_THE EXERCISE_
Change "Regional" to "District" in the stretch from the line containing "receive [580, 88]" through the end of the records, and write out those lines again with everything else unchanged. Leave the pictures out of your answer.

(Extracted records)
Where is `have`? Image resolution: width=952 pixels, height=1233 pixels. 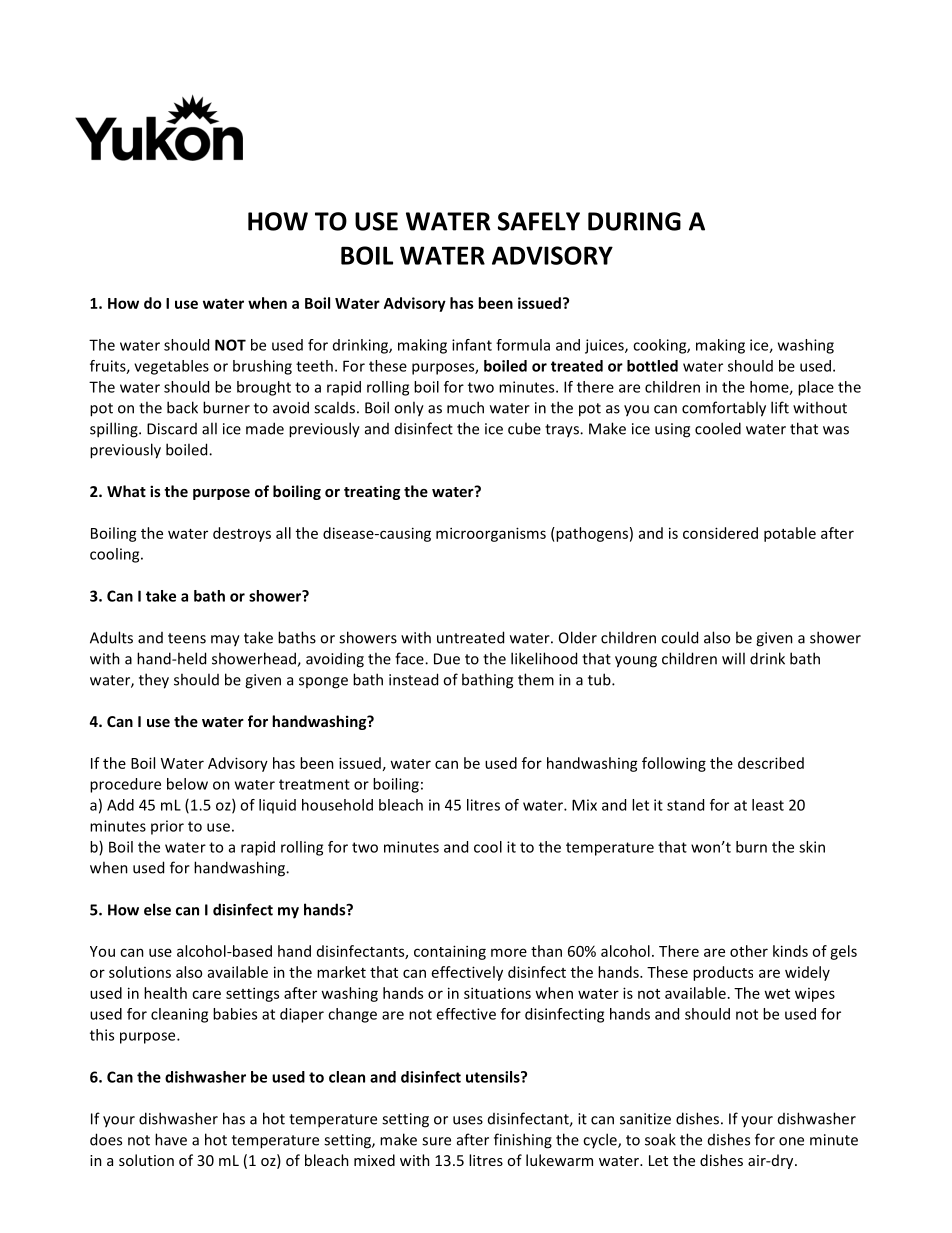
have is located at coordinates (171, 1139).
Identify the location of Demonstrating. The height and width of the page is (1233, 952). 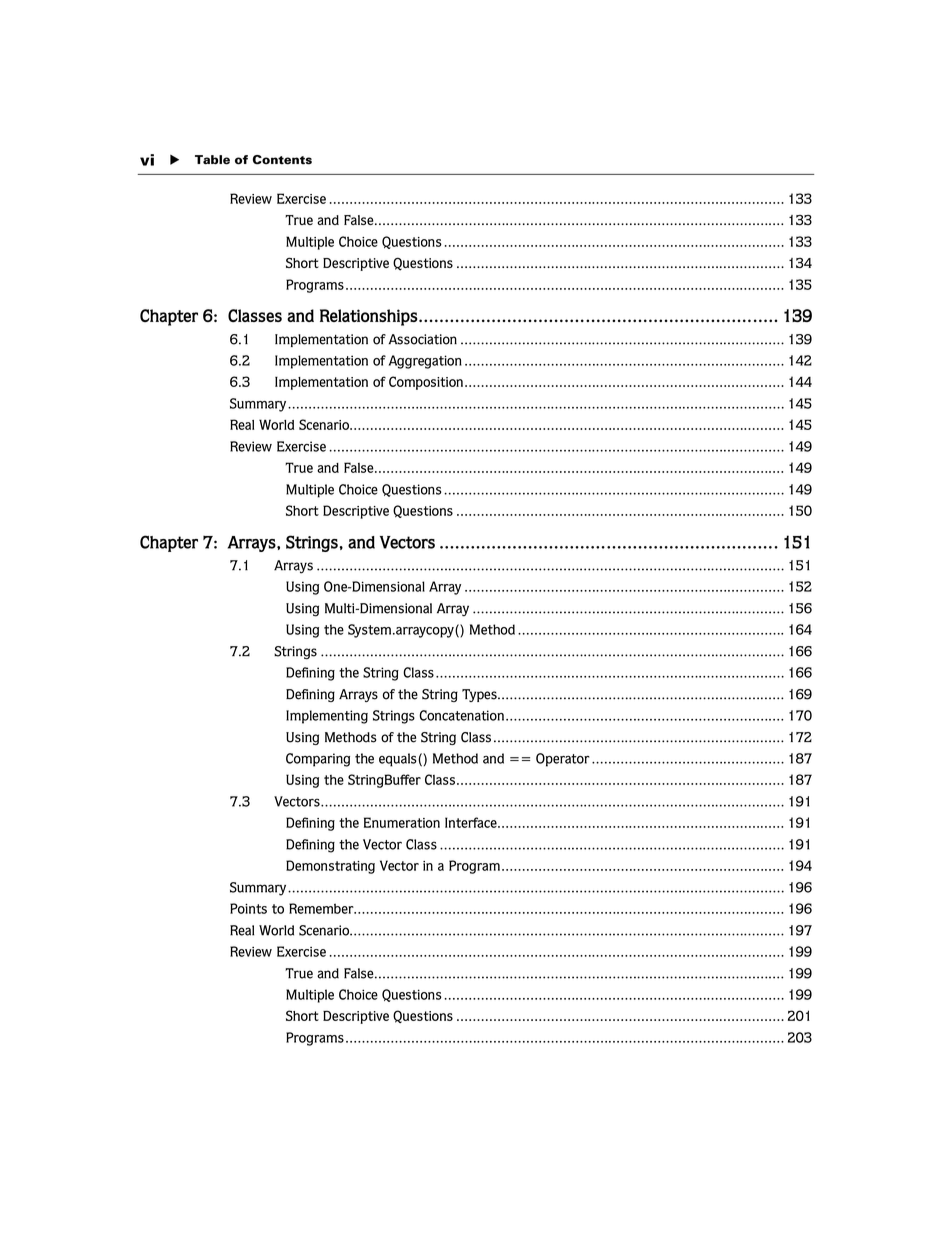
(330, 867).
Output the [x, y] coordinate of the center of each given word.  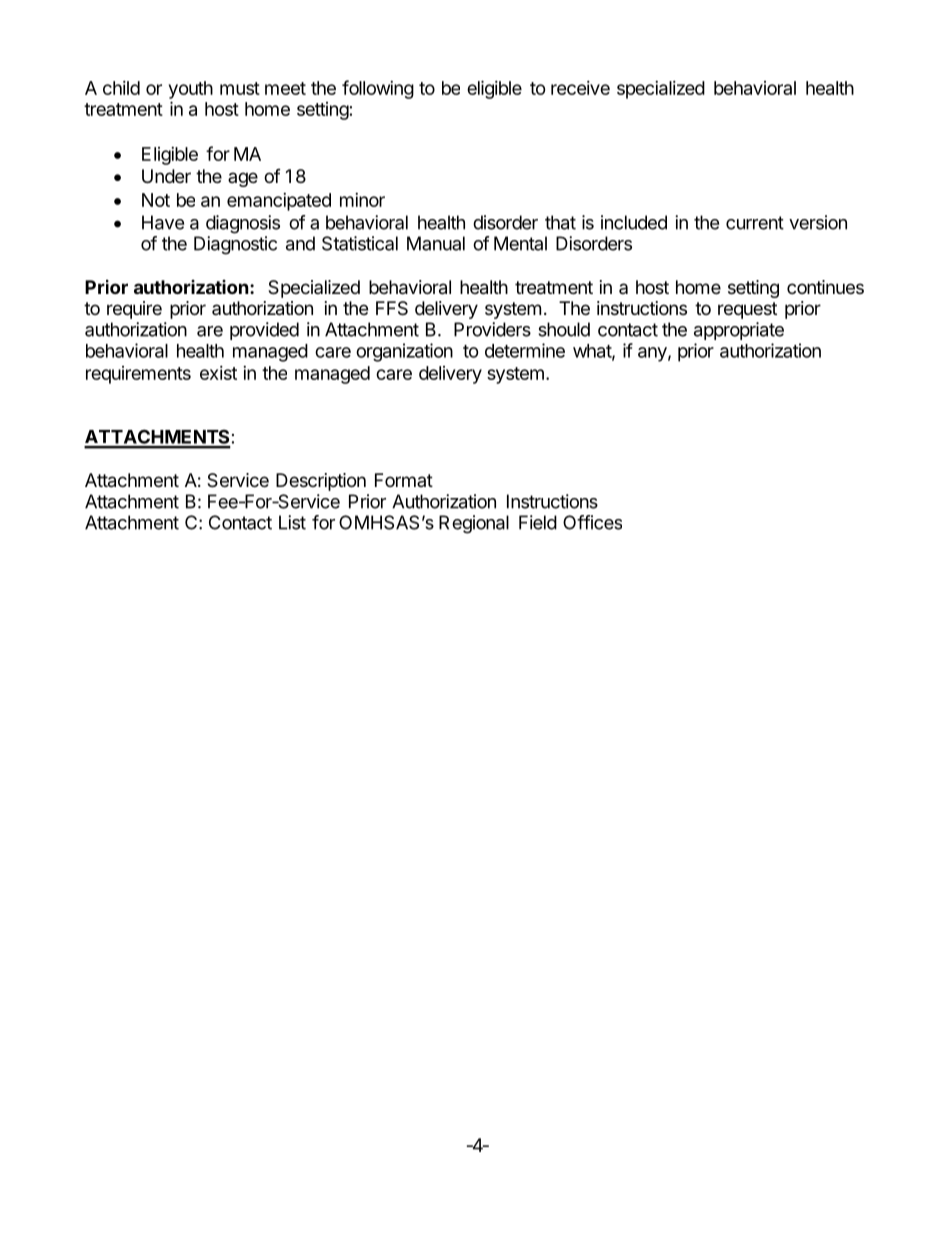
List [292, 522]
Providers [492, 329]
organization [404, 352]
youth [191, 90]
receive [580, 88]
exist [218, 373]
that [560, 222]
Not [156, 200]
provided [264, 331]
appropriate [739, 331]
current [755, 223]
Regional [474, 524]
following [378, 89]
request [747, 310]
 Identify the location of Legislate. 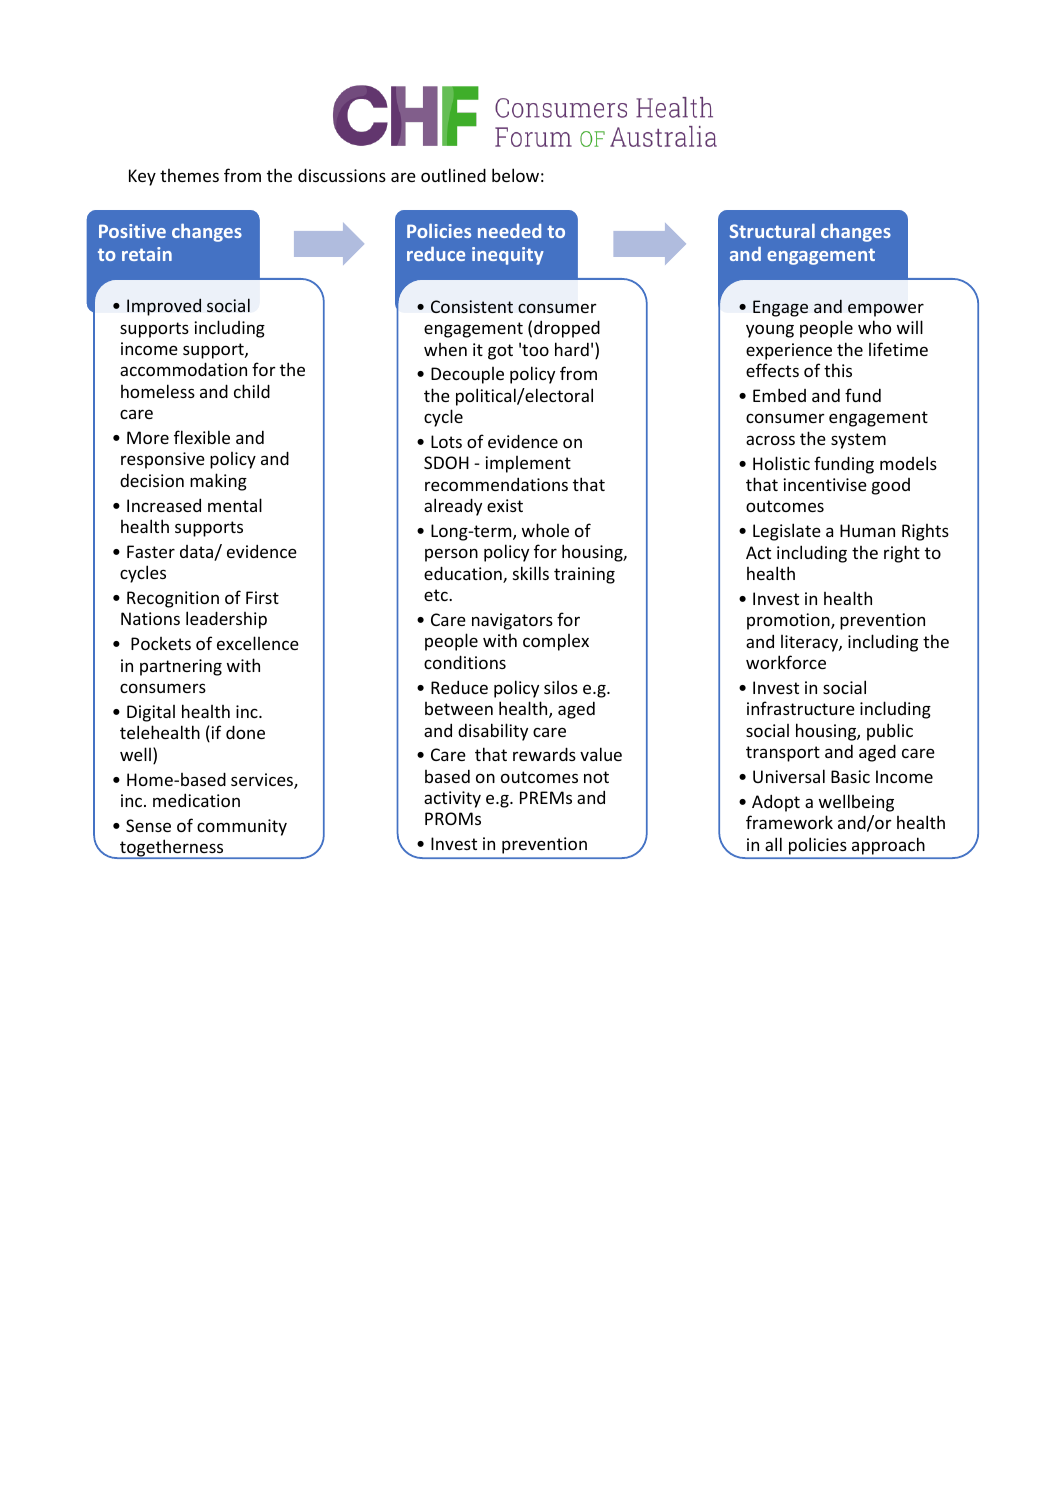
(787, 532).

_RESPONSE TO THIS TASK_
receive [580, 88]
exist [218, 373]
that [560, 222]
Not [156, 200]
provided [264, 331]
appropriate [739, 331]
current [755, 223]
District [474, 524]
following [378, 89]
request [747, 310]
 Identify the location of Legislate. 
(787, 532).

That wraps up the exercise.